Così Gianluca Rocchi, responsabile Can, a Open Var, format di Dazn, Figc, Aia con collaborazione della Lega Serie A in esclusiva su Dazn ogni martedì pomeriggio, sulla rete del vantaggio della Dea all'Olimpico sabato scorso.
"Secondo me - aggiunge Rocchi - ci indugiano anche troppo, perché devo dirti la verità, è un tocco di mano abbastanza fortuito già a una prima impressione.

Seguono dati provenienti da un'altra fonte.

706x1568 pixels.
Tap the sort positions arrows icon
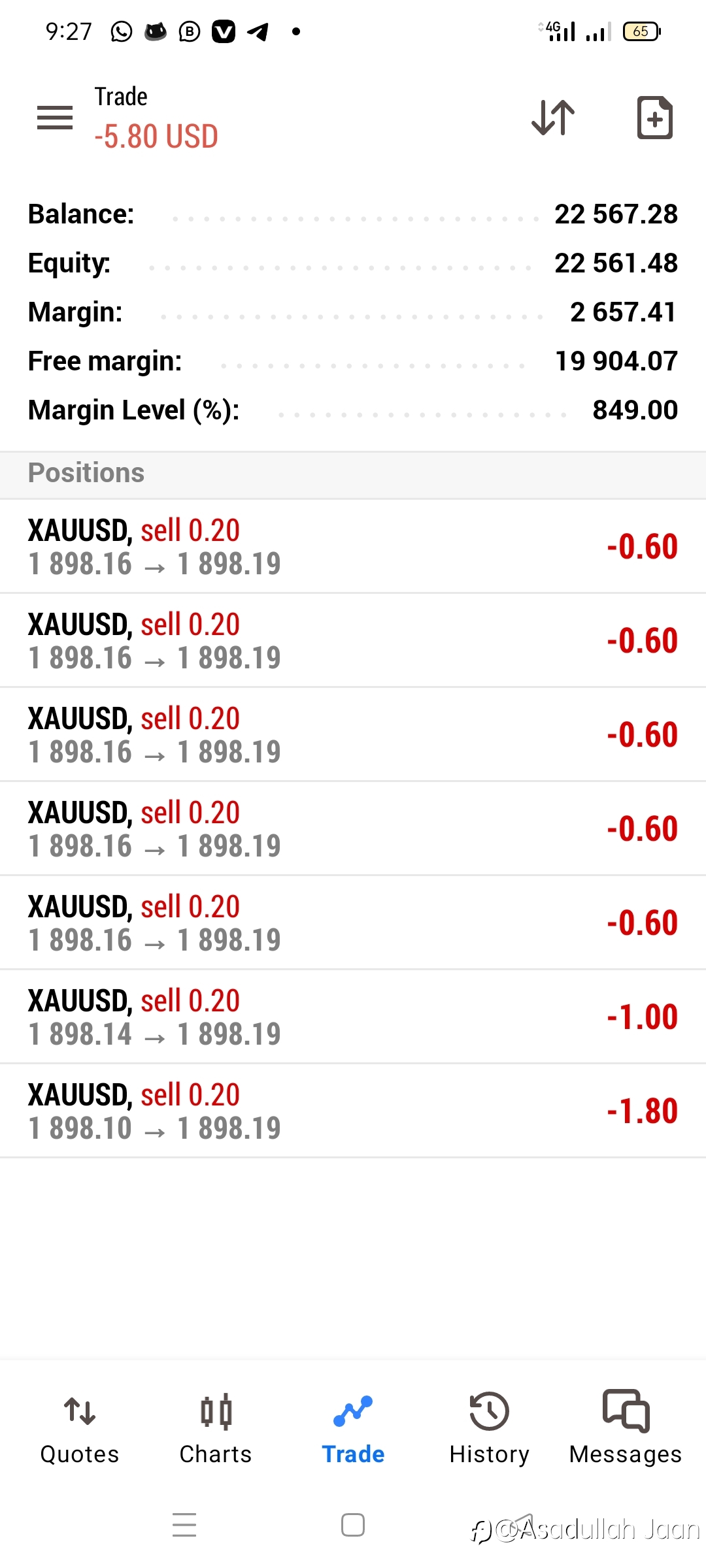(553, 118)
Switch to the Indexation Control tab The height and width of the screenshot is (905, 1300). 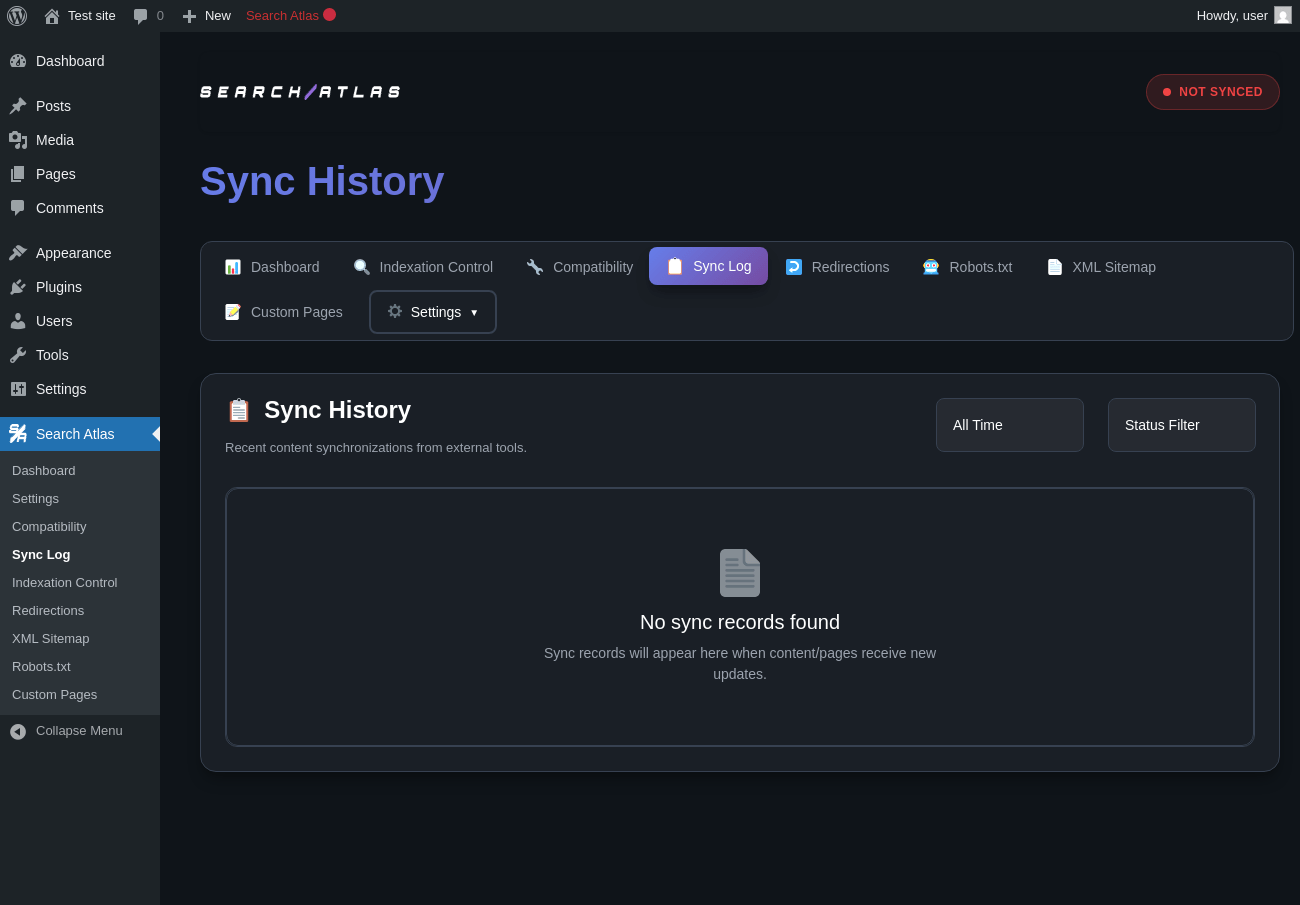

Ricordiamo che per essere punibile ci devono essere i parametri che loro tracciano in maniera molto chiara. Da lì in poi, essendo un'azione che si sviluppa su un passaggio con successiva rete, il tocco di mano diventa assolutamente ininfluente. Questo tocco di mano potrebbe rientrare nella casistica dei gol da annullare se il giocatore in questione, dopo il tocco di mano, segnasse nell'immediatezza.
Per farti un esempio - spiega Rocchi alla giornalista sportiva di Dazn, Federica Zille, nel Centro Var di Lissone - se dopo il tocco di mano, il pallone rimane sempre in possesso dello stesso giocatore, che poi fa 30 metri e segna, non è da annullare lo stesso perché non c'è immediatezza. Se ti ricordi abbiamo avuto un caso simile quest'anno a Udine".